One is a sales aid, and one is a consumer brochure, but both ads -- for CSL Behring's Zemaira and for Talecris' Prolastin -- are false or misleading, FDA said in a pair of untitled letters.
The brochure for Prolastin minimized risks by featuring "multiple pages of easy to read benefit information...presented with large lettering and white spacing," in contrast to small font and blocked-format safety information "on the second to last page of a 12-page brochure," FDA's Office of Compliance and Biologics Quality (OCBQ) said in the letter.
Additionally, the brochure made several claims related to improved lung function, which imply "a greater benefit for Prolastin-treated patients than is suggested by the PI, or by substantial evidence or substantial clinical experience," according to the letter.
The Zemaira sales aid made similar unsubstantiated claims related to lung condition, and also used a comparative table — Prolastin vs. Zemaira — that wrongly positioned Zemaira as the "superior or more effective" treatment. The OCBQ letter pointed to a headline on the sales aid — "Unmatched purity. And peace of mind" — as a reinforcement of the misleading comparative claim.
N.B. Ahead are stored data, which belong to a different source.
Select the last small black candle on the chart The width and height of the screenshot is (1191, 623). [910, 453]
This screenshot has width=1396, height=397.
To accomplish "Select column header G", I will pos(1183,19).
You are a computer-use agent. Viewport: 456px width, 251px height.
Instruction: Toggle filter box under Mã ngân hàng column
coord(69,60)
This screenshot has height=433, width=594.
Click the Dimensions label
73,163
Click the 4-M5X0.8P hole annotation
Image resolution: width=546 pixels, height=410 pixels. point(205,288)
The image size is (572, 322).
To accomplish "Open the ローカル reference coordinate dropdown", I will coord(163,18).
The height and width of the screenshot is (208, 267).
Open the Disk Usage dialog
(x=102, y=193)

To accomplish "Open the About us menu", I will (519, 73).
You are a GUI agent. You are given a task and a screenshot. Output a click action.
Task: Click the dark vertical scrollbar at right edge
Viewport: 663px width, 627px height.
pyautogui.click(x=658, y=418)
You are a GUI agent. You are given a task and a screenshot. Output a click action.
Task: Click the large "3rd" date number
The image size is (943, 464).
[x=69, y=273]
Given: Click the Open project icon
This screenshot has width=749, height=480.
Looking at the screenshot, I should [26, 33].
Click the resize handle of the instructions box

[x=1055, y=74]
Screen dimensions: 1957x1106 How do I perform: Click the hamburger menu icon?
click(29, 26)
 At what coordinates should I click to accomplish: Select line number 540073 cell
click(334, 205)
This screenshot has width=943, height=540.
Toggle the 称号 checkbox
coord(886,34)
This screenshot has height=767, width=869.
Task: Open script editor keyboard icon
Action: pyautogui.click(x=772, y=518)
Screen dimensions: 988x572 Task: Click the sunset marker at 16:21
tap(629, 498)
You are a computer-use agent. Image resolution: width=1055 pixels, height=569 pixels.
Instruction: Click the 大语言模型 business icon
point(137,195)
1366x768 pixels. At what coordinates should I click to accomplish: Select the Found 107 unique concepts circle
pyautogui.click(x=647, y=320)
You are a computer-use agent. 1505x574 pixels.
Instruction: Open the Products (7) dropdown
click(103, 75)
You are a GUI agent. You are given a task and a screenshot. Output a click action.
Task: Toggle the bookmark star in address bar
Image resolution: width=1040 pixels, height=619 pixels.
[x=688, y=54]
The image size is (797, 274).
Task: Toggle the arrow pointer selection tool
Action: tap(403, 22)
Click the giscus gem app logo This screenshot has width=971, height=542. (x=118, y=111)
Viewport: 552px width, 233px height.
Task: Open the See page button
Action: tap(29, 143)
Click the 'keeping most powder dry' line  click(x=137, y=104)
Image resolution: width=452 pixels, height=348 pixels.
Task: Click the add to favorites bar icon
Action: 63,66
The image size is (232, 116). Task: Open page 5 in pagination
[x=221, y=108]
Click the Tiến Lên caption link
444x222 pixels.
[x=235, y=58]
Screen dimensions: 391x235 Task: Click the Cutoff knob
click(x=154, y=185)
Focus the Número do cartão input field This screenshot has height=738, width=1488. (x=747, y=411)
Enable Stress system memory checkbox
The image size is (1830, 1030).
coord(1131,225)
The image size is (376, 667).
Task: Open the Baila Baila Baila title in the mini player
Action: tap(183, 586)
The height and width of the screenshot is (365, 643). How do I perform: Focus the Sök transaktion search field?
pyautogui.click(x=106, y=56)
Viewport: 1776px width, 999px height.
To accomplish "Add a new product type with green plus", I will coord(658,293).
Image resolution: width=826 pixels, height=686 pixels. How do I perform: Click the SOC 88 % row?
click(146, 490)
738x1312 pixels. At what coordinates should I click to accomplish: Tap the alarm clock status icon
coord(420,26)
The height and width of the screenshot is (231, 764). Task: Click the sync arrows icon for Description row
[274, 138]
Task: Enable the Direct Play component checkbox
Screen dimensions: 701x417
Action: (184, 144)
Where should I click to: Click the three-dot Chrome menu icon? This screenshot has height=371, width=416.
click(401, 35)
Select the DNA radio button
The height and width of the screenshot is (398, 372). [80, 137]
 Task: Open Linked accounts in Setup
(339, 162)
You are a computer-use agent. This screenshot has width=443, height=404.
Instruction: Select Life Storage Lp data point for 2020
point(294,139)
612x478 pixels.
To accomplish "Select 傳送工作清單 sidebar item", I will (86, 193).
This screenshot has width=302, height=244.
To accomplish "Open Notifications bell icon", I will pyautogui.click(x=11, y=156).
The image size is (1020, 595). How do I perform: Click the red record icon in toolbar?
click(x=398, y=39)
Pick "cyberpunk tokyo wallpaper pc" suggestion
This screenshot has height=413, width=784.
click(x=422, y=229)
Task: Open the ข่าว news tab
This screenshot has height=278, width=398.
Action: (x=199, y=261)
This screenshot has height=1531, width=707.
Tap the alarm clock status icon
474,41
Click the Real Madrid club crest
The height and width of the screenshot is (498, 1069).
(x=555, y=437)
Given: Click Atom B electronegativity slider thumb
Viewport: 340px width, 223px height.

Both drugs, made from human plasma, are indicated for chronic augmentation and maintenance therapy in people with alpha1-proteinase inhibitor (A1-PI) deficiency, a hereditary disorder that can cause severe tissue damage and death. Emphysema and other pulmonary diseases are one of the main results of A1-PI, and patients treated with Zemaira or Prolastin are required to exhibit clinical evidence of emphysema.
Greg Healy, a spokesman for CSL Behring, told Bloomberg that the company is "working with the FDA to address its concerns," and is no longer using the sales aid. Both CSL Behring and Talecris were asked to "immediately cease the dissemination" of their respective materials, and to respond within 10 business days regarding plans to comply with the request.